→ **EXERCISE INSTRUCTIONS**
Please write out, exactly as they appear, the line containing "Click the Частота" and every line after it to the end of the records, and nothing more.

→ **SOURCE INFORMATION**

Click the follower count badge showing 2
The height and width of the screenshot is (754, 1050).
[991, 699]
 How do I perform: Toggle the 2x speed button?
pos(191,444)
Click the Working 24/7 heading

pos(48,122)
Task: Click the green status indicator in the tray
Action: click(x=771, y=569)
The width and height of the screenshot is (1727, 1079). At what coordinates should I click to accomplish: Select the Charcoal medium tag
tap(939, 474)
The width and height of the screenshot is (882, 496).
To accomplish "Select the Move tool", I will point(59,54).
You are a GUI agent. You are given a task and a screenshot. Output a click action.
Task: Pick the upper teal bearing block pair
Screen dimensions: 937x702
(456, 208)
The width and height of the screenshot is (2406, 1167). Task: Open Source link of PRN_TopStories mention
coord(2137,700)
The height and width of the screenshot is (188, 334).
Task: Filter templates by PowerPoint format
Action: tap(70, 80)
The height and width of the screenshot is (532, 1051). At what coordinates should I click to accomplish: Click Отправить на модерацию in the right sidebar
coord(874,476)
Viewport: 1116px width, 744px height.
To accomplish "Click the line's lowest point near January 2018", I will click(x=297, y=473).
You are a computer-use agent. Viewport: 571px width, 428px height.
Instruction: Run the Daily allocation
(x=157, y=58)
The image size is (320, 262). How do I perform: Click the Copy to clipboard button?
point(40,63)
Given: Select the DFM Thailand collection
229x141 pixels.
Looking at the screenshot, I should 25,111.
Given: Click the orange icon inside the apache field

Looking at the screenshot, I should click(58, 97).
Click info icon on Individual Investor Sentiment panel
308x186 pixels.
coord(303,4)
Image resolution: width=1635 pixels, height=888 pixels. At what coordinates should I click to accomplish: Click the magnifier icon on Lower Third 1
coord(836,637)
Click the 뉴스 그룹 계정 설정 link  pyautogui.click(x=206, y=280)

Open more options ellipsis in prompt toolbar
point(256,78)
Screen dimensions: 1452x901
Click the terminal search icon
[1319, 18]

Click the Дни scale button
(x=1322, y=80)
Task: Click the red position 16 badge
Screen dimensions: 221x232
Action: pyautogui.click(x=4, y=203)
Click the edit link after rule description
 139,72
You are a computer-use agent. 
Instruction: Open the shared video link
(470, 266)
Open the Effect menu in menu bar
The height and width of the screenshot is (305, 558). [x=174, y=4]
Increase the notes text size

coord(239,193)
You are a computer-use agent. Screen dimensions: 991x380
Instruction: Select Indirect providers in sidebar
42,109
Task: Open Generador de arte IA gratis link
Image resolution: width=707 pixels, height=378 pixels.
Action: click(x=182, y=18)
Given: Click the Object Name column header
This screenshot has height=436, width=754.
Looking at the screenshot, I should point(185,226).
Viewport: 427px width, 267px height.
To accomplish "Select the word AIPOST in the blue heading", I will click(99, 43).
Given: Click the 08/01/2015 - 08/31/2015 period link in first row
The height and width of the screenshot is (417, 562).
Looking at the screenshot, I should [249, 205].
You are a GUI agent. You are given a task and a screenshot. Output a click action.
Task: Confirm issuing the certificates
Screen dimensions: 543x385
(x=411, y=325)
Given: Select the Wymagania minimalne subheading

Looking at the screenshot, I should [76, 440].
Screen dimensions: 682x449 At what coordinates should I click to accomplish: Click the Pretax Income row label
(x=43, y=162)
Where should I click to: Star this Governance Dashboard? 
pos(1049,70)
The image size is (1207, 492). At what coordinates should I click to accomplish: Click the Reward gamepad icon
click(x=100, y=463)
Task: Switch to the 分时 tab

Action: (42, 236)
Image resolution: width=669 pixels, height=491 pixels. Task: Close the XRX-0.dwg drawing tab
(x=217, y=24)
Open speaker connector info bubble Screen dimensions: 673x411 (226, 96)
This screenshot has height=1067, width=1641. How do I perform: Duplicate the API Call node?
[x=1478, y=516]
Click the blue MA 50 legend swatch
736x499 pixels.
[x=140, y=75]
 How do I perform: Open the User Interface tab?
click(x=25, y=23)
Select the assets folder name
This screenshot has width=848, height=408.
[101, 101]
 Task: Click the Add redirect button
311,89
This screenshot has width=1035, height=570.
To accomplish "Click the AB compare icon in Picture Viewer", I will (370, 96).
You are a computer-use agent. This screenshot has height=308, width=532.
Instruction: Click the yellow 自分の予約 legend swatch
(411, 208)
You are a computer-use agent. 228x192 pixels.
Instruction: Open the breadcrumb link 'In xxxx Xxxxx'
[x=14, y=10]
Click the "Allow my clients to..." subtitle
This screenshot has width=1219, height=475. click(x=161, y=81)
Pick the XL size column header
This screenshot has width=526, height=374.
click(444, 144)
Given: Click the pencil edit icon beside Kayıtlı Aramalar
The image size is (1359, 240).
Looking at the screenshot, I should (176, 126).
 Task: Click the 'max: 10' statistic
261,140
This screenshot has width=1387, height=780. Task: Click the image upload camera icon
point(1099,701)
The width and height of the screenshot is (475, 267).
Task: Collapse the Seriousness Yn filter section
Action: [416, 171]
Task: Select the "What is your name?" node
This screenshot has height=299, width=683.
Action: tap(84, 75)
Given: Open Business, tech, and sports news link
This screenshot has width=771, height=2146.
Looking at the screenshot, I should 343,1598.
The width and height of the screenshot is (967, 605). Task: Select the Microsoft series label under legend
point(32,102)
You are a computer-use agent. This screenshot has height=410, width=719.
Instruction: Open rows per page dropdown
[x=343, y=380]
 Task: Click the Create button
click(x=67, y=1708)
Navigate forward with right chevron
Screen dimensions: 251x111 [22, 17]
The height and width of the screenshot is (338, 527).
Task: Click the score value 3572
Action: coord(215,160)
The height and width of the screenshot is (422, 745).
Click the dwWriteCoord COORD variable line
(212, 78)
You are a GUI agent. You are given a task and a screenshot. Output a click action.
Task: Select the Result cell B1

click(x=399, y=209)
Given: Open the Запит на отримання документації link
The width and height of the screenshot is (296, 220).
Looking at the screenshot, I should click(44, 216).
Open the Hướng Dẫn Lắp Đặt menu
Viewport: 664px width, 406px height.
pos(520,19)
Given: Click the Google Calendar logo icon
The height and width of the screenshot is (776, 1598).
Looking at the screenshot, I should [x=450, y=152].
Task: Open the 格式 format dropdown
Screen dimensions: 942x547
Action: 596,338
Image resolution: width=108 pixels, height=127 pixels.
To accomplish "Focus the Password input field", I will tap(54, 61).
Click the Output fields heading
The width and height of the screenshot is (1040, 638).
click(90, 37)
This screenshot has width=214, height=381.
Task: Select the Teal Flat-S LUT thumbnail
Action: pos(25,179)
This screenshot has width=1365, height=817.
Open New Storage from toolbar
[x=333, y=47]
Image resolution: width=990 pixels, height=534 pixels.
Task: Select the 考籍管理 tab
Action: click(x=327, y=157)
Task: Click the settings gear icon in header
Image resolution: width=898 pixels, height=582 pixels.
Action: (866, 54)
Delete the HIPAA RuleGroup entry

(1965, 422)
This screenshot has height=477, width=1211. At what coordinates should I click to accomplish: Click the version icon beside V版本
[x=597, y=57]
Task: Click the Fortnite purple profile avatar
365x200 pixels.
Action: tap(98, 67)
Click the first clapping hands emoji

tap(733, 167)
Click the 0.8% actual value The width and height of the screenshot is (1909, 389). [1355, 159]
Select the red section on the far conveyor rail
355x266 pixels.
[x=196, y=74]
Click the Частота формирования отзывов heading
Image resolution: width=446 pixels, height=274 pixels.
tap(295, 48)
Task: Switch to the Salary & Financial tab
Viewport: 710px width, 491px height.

→ **TASK SOLUTION**
Click the Частота формирования отзывов heading
Image resolution: width=446 pixels, height=274 pixels.
tap(295, 48)
Task: Switch to the Salary & Financial tab
Viewport: 710px width, 491px height.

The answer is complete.